The Pampalarama Dam, or also known as Uma Punku, is a dam located in the Department of La Paz in Bolivia, which supplies water to the historic center of the city of La Paz. The infrastructure has a height of 36 m and a storage capacity of 3.4 million cubic metres of water. Its construction began on July 14, 2017, being inaugurated on April 4, 2019, during the third government of President Evo Morales.

== History ==
=== Drinking water shortages in La Paz and El Alto ===
The idea of the construction of the Pampalarama dam arises as a result of the urgent need of the cities of La Paz and El Alto to have access to the elemental and vital liquid, since it is worth remembering that in the month of November 2016, both cities they suffered the terrible scarcity of water for human consumption, this due to the low amount of said elemental liquid in the dams.

On July 16, 2017, after inaugurating the Alto Hampaturi Dam, the President of Bolivia Evo Morales Ayma publicly announced the construction of another 3 more dams for the Department of La Paz, with the aim of guaranteeing water to the main cities.

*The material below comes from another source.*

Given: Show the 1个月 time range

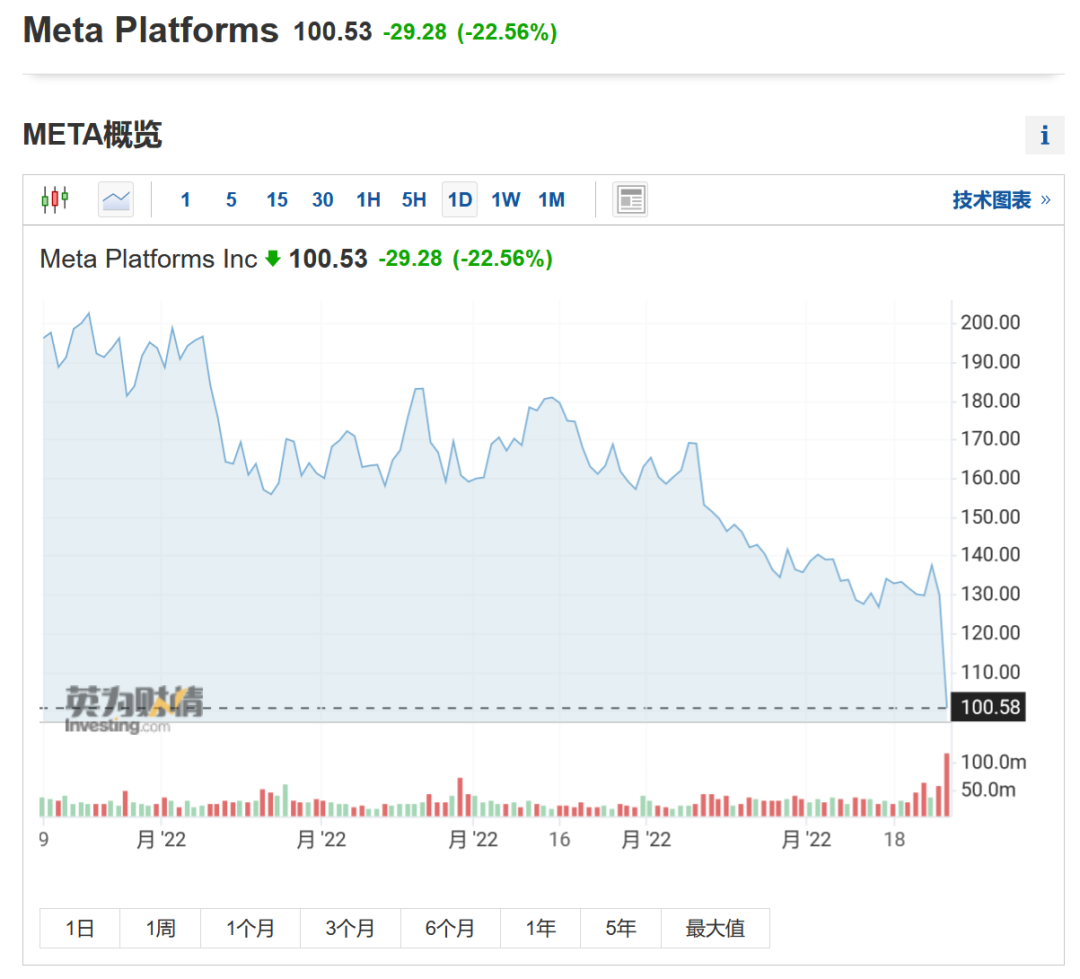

The start of the works for the construction of the Pampalarama dam began in July 2017 and it took around 21 months to finish building said infrastructure, finally being inaugurated on April 4, 2019, by President Evo Morales Ayma in an act public.

== Technical data ==
The Pampalarama dam has a storage capacity of 3.4 million cubic meters and is built of reinforced concrete with a height of 36 m and a length of 307 m, its surface area is 6.19 km2. The construction of the work had a cost of 63.1 million bolivianos (around 9.1 million dollars) and was financed through the National Productive and Social Investment Fund. The dam also has a meteorological station and state-of-the-art measuring instruments that measure the water level, pressure, and detect movement inside the dam, all subject to environmental mitigation measures.